_SET TASK_. Quote the passage of the text on managing teens below that begins with "Managing Teens through" and ends with "teens engage in.", word for word.

_SOURCE DOCUMENT_.
In the eyes of a parent, teens tend to be excessively self-absorbed. This makes them hard to manage. Yet the reason for this form of self-absorption is one of self-discovery. Parents who wish to effectively manage their teens must find a middle ground between control and permissiveness.

Managing Teens through Group Processes

While you may wish to manage your teen directly, teens have a tendency to exclude parents from major aspects of their lives. If you react in a controlling way, it may further distance you and your teen. At this time, teens are hanging out with friends and joining activities. Make sure your teen is engaging with trustworthy people and groups. Parents who give their teens permission to join certain activities or clubs show their teens that they respect their newfound independence yet can still have a say in what activities their teens engage in.

Avoid Labeling

When a conflict arises between you and your teen, avoid the urge to label your child or her actions. Instead of calling her “unmanageable,” “selfish,” or “lazy,” speak objectively about her actions and how those influence you or your relationship. Labeling a teen something she doesn’t consider herself to be may exacerbate the conflict, whereas discussing the undeniable consequences of certain actions may give way to a resolution. If your teen refuses to clean her room, avoid the ever-so-tempting “pigsty” label and discuss with her how having to clean her room for her adds to your workload, making it hard to get other things done.

Item position entries
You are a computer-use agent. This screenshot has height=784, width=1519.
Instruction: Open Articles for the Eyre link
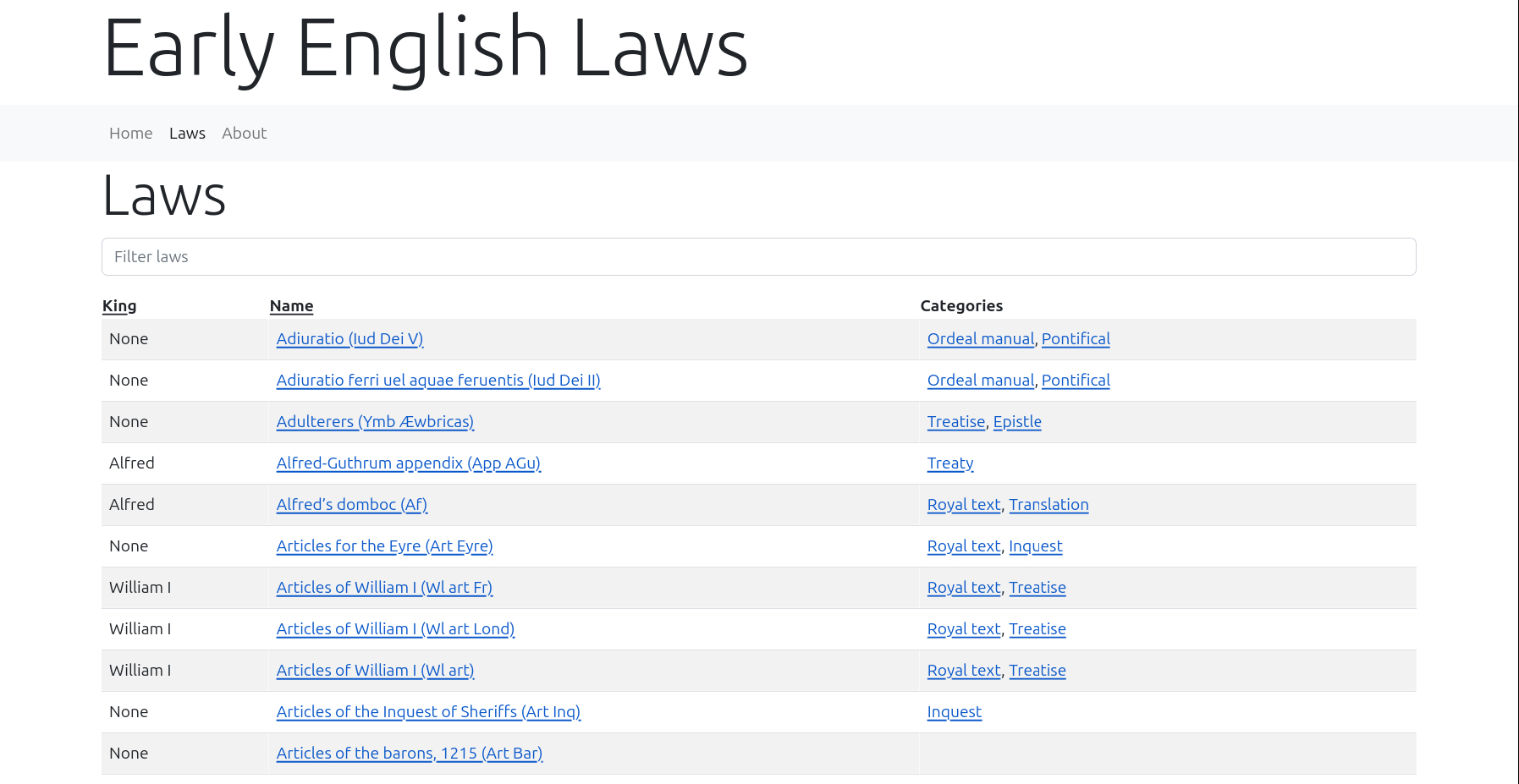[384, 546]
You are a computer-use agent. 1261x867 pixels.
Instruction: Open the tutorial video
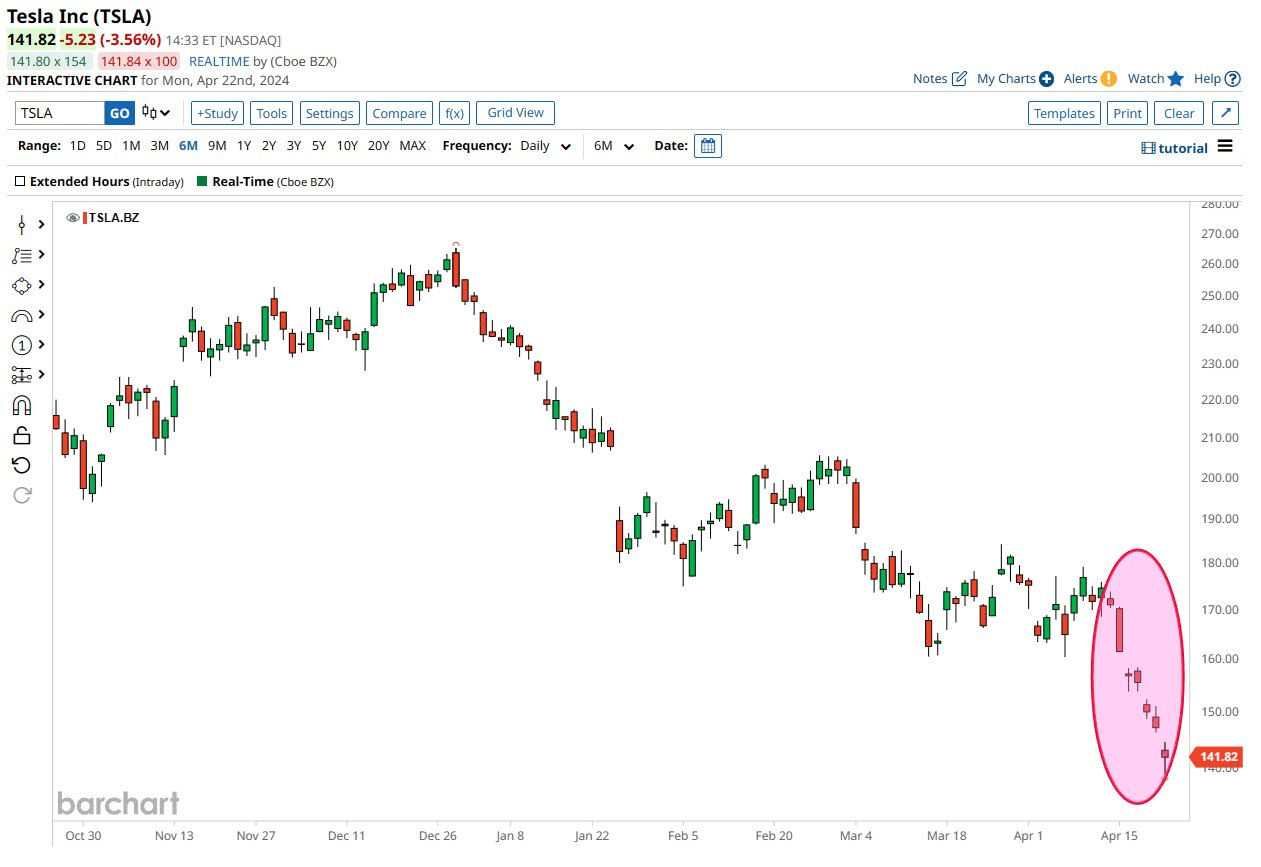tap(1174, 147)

==

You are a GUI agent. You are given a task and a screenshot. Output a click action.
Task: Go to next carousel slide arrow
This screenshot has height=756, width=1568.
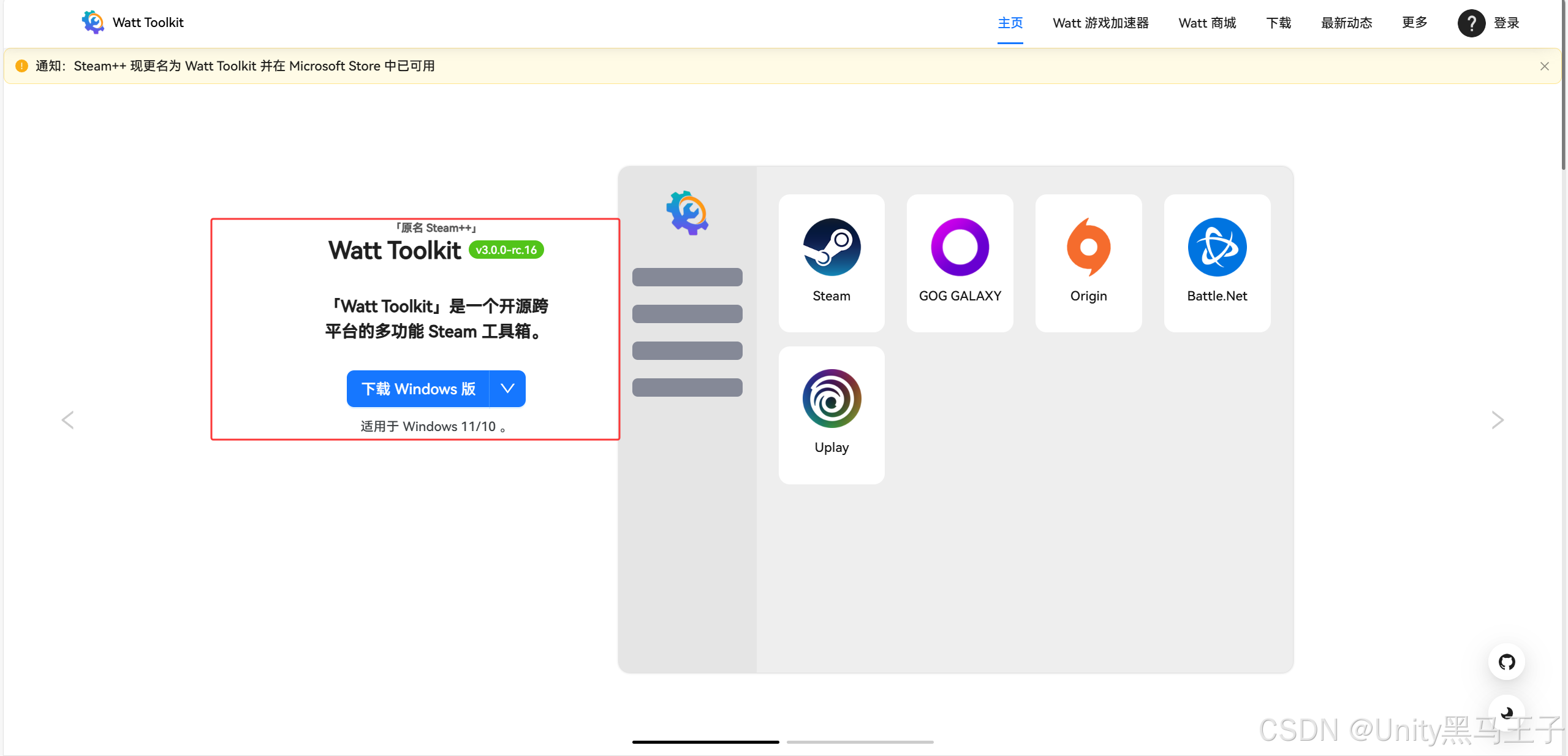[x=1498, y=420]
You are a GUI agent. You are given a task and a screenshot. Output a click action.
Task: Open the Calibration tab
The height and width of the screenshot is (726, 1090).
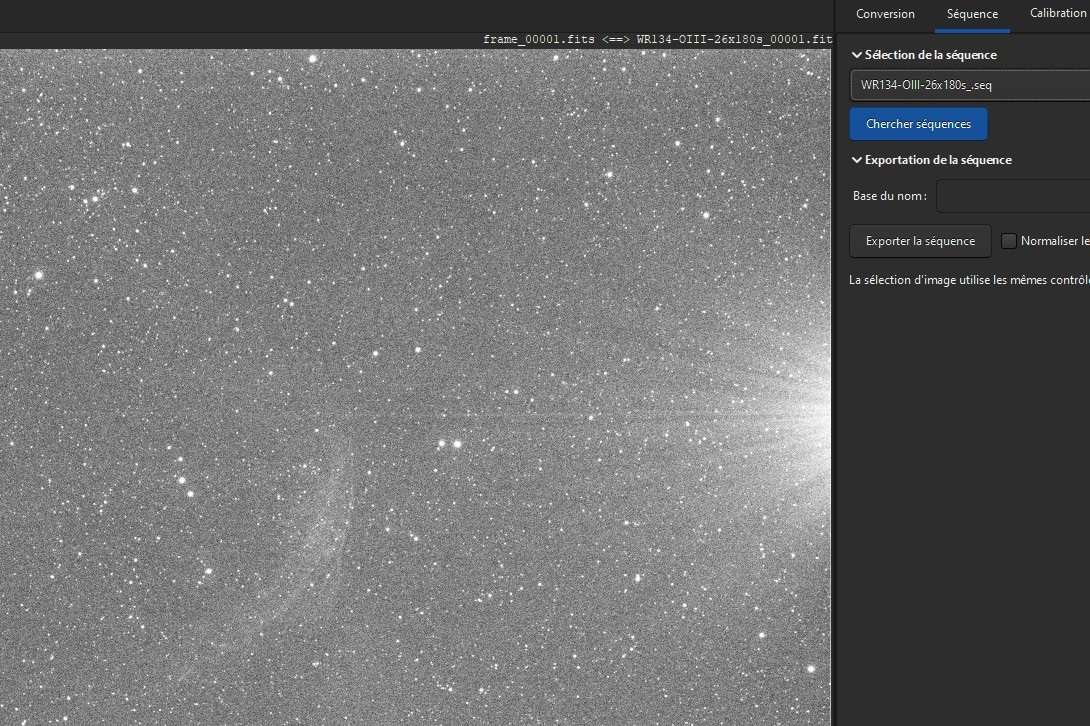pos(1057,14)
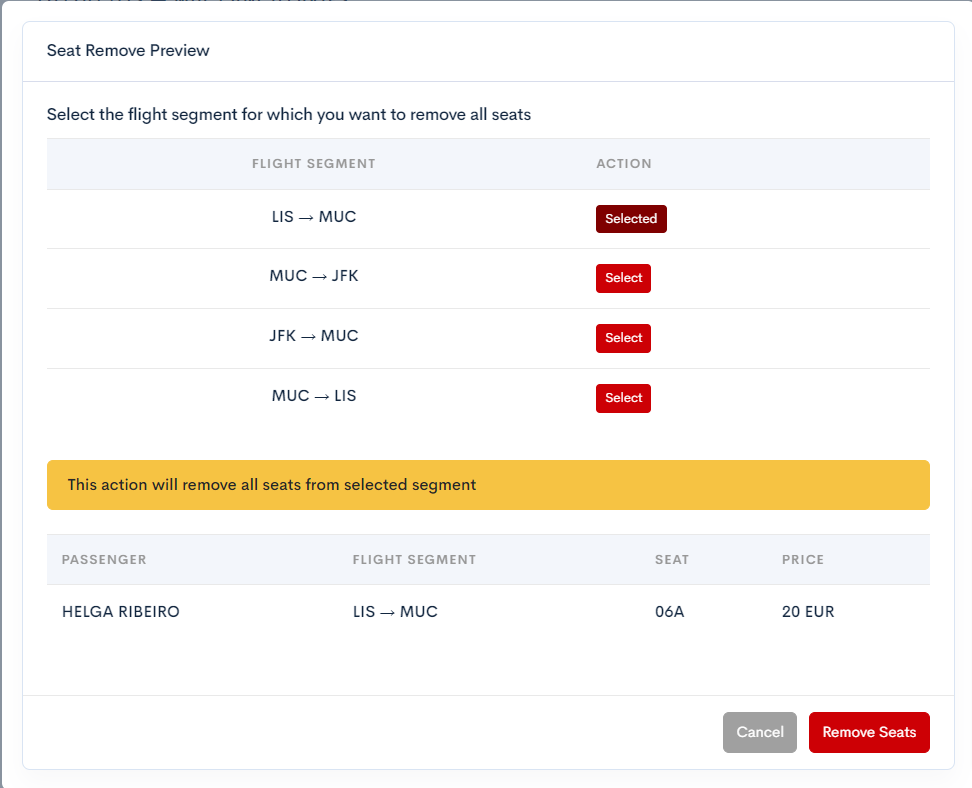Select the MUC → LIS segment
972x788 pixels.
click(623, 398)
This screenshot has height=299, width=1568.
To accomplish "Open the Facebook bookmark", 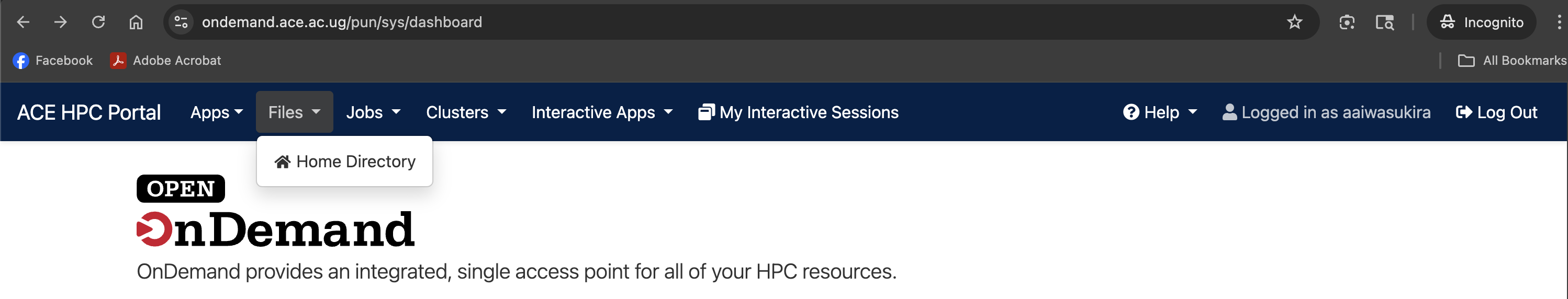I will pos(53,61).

_REPLY TO THE TASK_.
Managing Teens through Group Processes

While you may wish to manage your teen directly, teens have a tendency to exclude parents from major aspects of their lives. If you react in a controlling way, it may further distance you and your teen. At this time, teens are hanging out with friends and joining activities. Make sure your teen is engaging with trustworthy people and groups. Parents who give their teens permission to join certain activities or clubs show their teens that they respect their newfound independence yet can still have a say in what activities their teens engage in.